Swabian War - Peace Negotiations

Peace Negotiations

Early mediation attempts in March 1499 had failed because of mutual distrust between the parties. But after the battle of Dornach, the Swabian League was war-weary and had lost all confidence in the king's abilities as a military leader, and thus refused Maximilian's demands to muster a new army. The Swabian and Habsburg armies had suffered far higher human losses than the Swiss, and were also short on artillery, after repeatedly having lost their equipment to the Swiss. The Swiss also had no interest to prolong the war further, though they refused a first peace proposal that Maximilian presented at Schaffhausen in August 1499.

However, events in the Italian Wars helped bring the Swabian War to an end. The French king Louis XII tried to bring the Duchy of Milan under his control. As long as the Swabian War continued, the Milanese ruler Ludovico il Moro—whose niece Bianca Maximilian had married in 1493—could not expect help from either Swiss mercenaries or Maximilian, and thus his envoy Galeazzo Visconti tried to mediate between the Swiss and the king. The French delegation at the Tagsatzung, the federal diet and war council of the Swiss, tried to prevent any agreement for the same reason. The Milanese delegation prevailed in these intrigations and succeeded to persuade both sides to moderate their demands. Finally, a peace treaty between Maximilian I and the Swiss was signed in Basel on September 22, 1499. The peace treaty carefully played down the whole war from the "imperial war" that Maximilian had tried to make it by declaring the ban over the Confederacy to what it actually was: a war between two equal members of the empire (Reichsstände), namely the House of Habsburg and the Swiss Confederacy. The document referred to Maximilian only as "duke of Habsburg", not as "king of the Germans" or even "Holy Roman Emperor".

With the Peace of Basel, the relations between the Old Swiss Confederacy and the empire returned to the status quo ante from before the Reichstag of Worms in 1495. The imperial ban was dropped silently. Maximilian had to accept the refusal of the cantons and to abandon implicitly the Habsburg claims on their territories, acknowledging their independence. Consequently, the then ten members of the Swiss Confederacy remained exempt from the jurisdiction of the Reichskammergericht. The Swiss henceforth exercised also the high justice over the Thurgau. The war had not caused any territorial changes, except in the area around Schaffhausen, where the city had succeeded to assert its hegemony over some places that had formerly belonged to the Bishop of Constance.

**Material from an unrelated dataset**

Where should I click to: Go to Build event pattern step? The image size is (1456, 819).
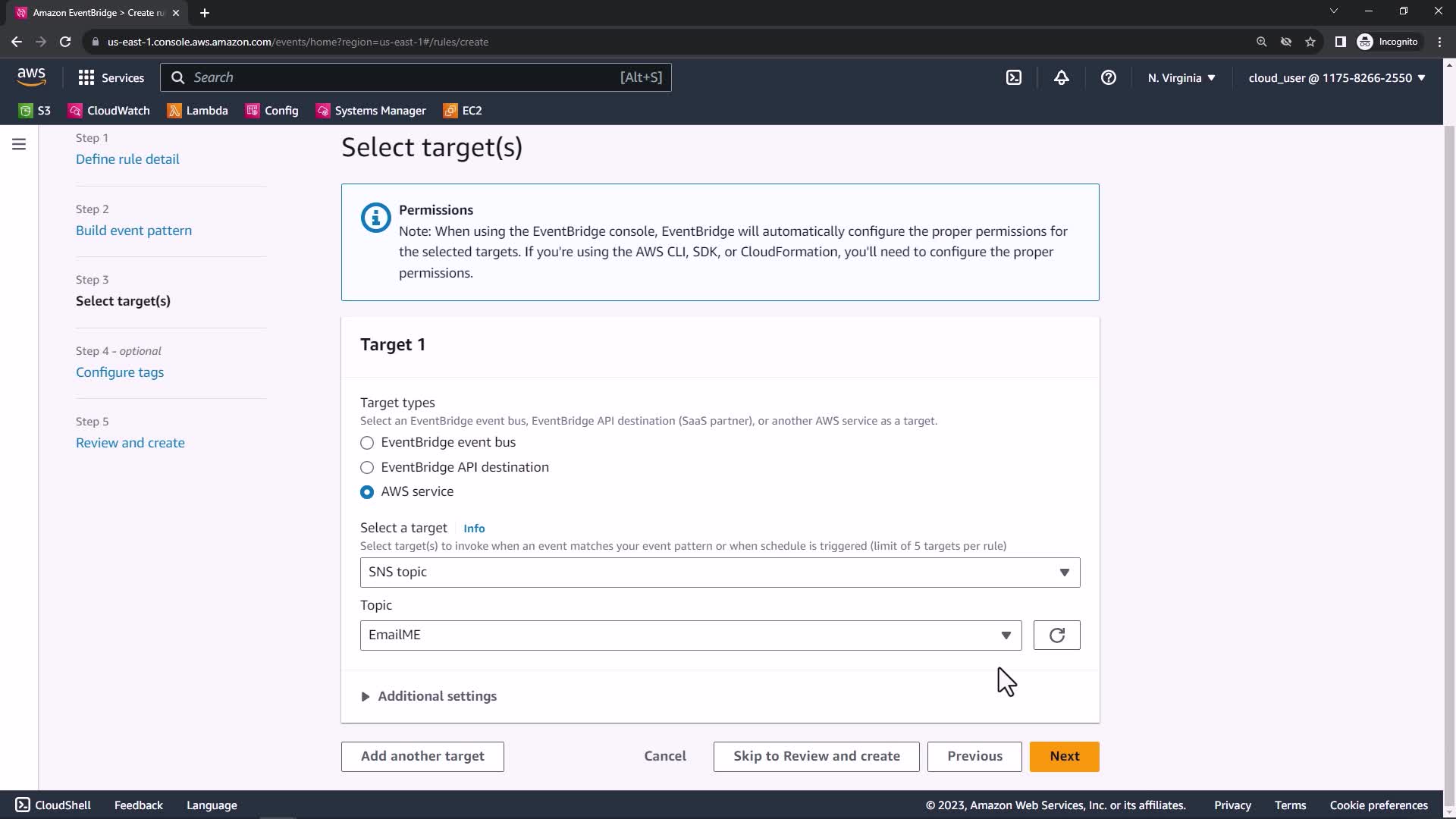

In the Grisons, the situation also reverted to pre-war conditions. The Habsburgs could keep their rights over eight of the communes of the Zehngerichtebund, but also had to accept that league's alliance with the two other leagues and with the Swiss Confederacy. Ultimately, this arrangement would lead to the Habsburgs losing the Prättigau to the Three Leagues, with the exception of a temporary re-occupation during the Thirty Years' War nearly 130 years later.